You can check the type of all_FM, then view its contents:

>>> type(all_FM)
numpy.ndarray

>>> all_FM
array([[9.76562500e+01, 1.02400000e-02, 1.02400000e+03, 3.20000000e+01,
        4.63655823e+02, 1.00000000e+00],
       [3.90625000e+02, 2.56000000e-03, 2.56000000e+02, 3.20000000e+01,
        4.66324219e+02, 1.00000000e+00],
       [9.76562500e+01, 1.02400000e-02, 1.02400000e+03, 3.20000000e+01,
        4.62016113e+02, 1.00000000e+00],
       ...,
       [7.81250000e+02, 1.28000000e-03, 1.28000000e+02, 3.20000000e+01,
        4.54212402e+02, 1.00000000e+00],
       [7.81250000e+02, 1.28000000e-03, 1.28000000e+02, 3.20000000e+01,
        2.70038260e+01, 1.00000000e+00],
       [3.12500000e+03, 3.20000000e-04, 3.20000000e+01, 3.20000000e+01,
        1.90963800e+00, 0.00000000e+00]])

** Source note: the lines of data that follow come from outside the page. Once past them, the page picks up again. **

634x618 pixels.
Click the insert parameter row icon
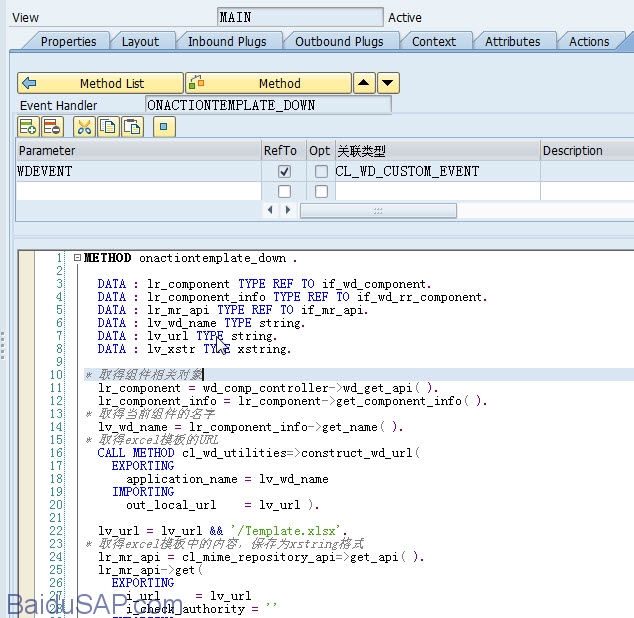pyautogui.click(x=28, y=127)
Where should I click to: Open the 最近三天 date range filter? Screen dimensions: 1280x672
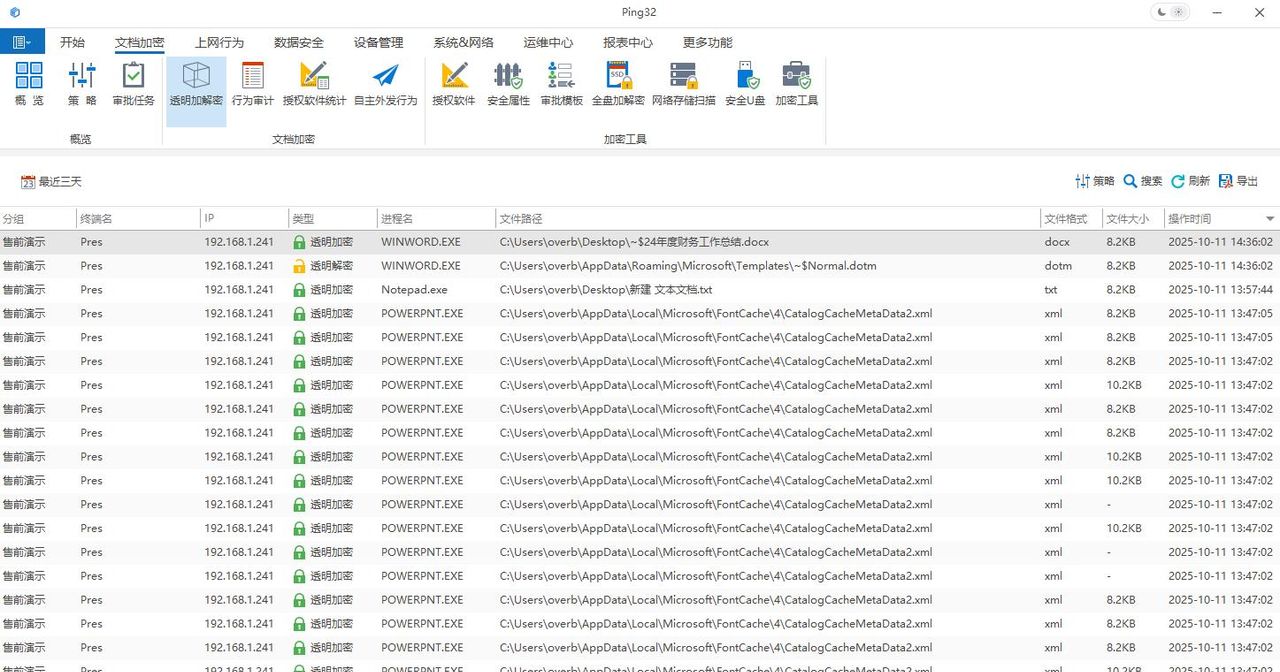point(51,182)
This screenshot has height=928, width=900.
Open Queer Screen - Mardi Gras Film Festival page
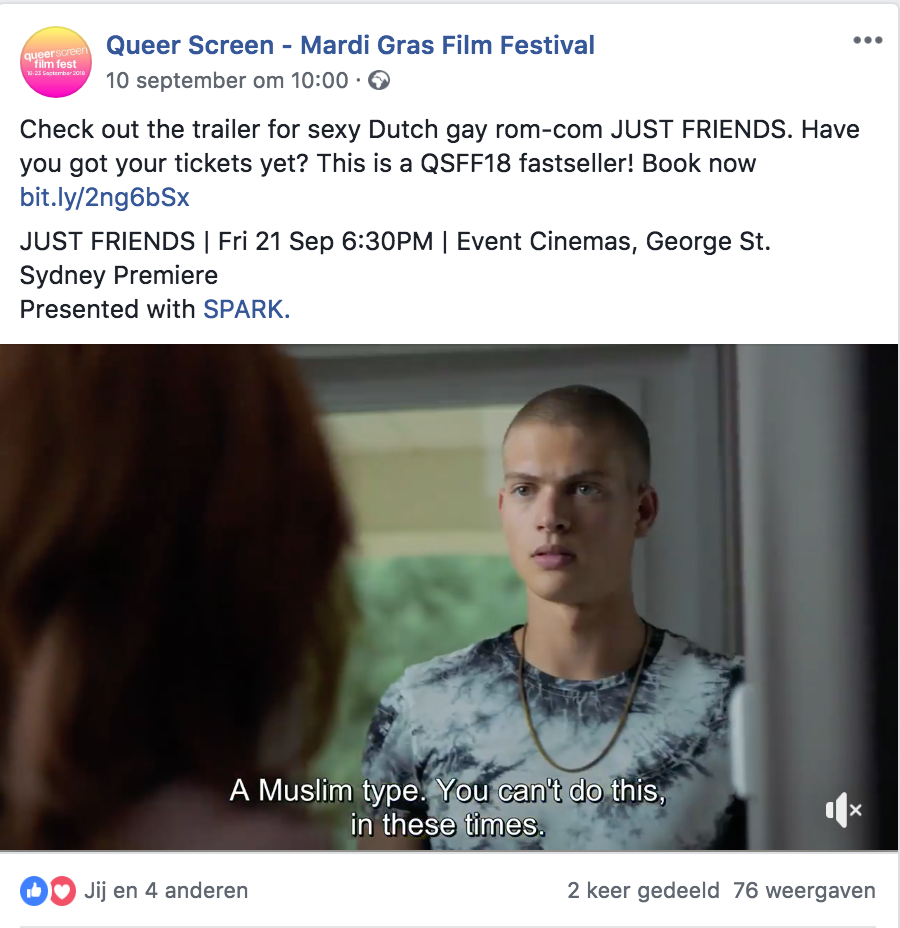coord(350,45)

Variable all_FM has a numpy.ndarray datatype, which is the standard array datatype in NumPy. Please convince yourself that this array contains exactly the same data as the original CSV file, except for the labels.

Extracting the Labels

What about the labels? They come as strings, but for machine learning, we need them to be in numerical format. Here we provide a general recipe to convert an array of strings to an array of integers, where there is a one-on-one mapping between the strings and the integer values. Please copy and paste this function to your ipython session:

def categorical_to_numerics(a, cats=None):
    if cats is not None:
        # assume that cats is a valid list of categories
        pass
        # Otherwise, extract the categories: hopefully one of these
        # ways gets it:
    elif isinstance(a, pandas.Series):
        if isinstance(a.dtypes, pandas.api.types.CategoricalDtype):
            cats = a.dtypes.categories
        else:
            # general approach for array of strings
            cats = sorted(a.unique())
    elif isinstance(a, pandas.Categorical):
        cats = a.categories
    else:
        # general iterable case
        cats = sorted(pandas.Series(a).unique())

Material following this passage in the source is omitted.